(Recorded data Opens)
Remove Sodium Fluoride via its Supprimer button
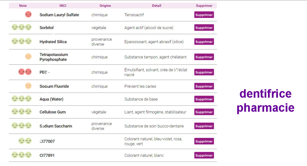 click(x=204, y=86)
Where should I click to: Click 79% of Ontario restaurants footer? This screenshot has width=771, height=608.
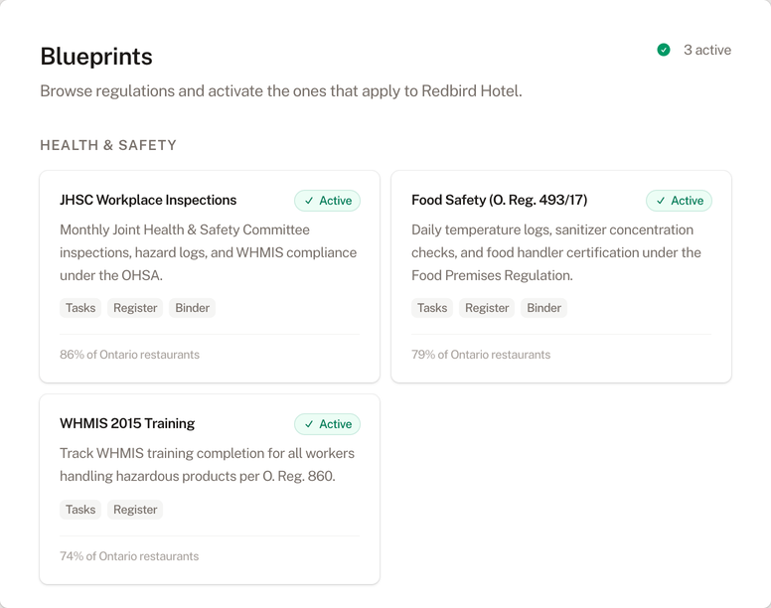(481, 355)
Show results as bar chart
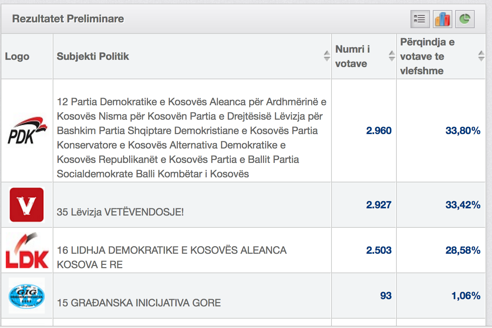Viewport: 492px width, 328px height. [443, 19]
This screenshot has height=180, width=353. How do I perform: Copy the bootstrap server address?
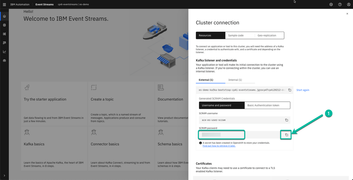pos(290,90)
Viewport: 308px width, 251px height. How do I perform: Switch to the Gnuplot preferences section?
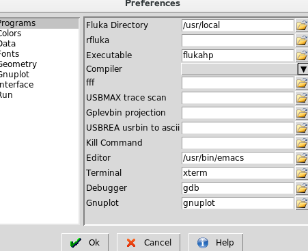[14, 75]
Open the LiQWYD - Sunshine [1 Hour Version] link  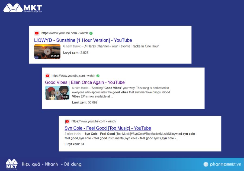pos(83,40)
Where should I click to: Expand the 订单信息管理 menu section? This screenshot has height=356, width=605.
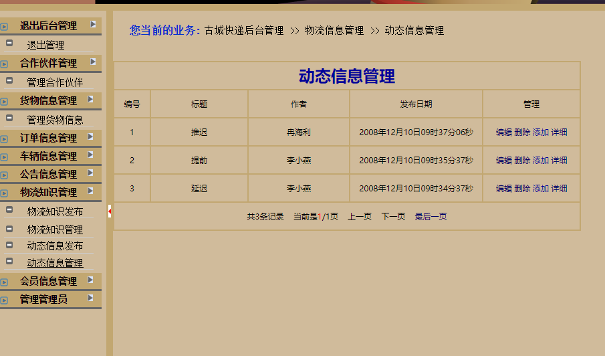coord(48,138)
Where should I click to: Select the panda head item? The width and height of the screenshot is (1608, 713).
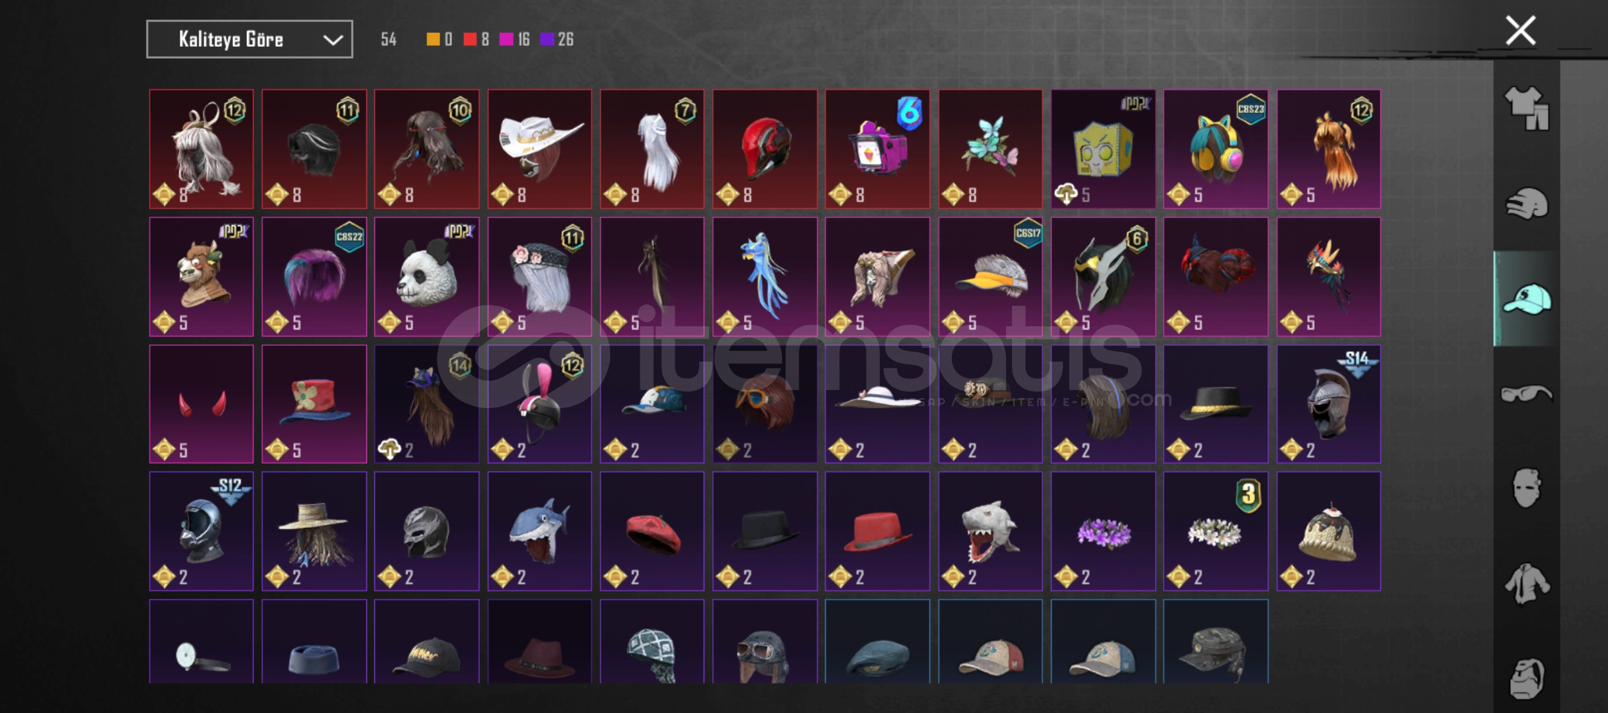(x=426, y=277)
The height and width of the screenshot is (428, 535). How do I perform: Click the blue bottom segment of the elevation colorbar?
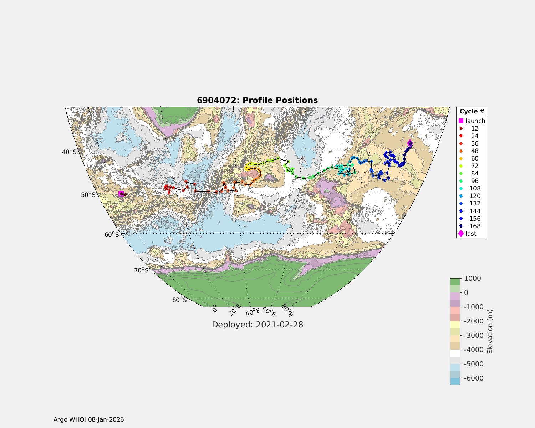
(Recorded data Closes)
(Recorded data Opens)
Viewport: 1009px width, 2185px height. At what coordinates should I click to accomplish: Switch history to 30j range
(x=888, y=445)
(Recorded data Closes)
§ **Goal of the exercise**
After locating "Where should I click to: Expand" and "The height and" in the records above, return exactly the line holding each one and every line between them; leave out the pictures.

§ **Task response**
Where should I click to: Expand the 订单信息管理 menu section? This screenshot has height=356, width=605.
coord(48,138)
Where should I click to: Select the panda head item? The width and height of the screenshot is (1608, 713).
(x=426, y=277)
The height and width of the screenshot is (428, 535). How do I perform: Click the blue bottom segment of the elevation colorbar?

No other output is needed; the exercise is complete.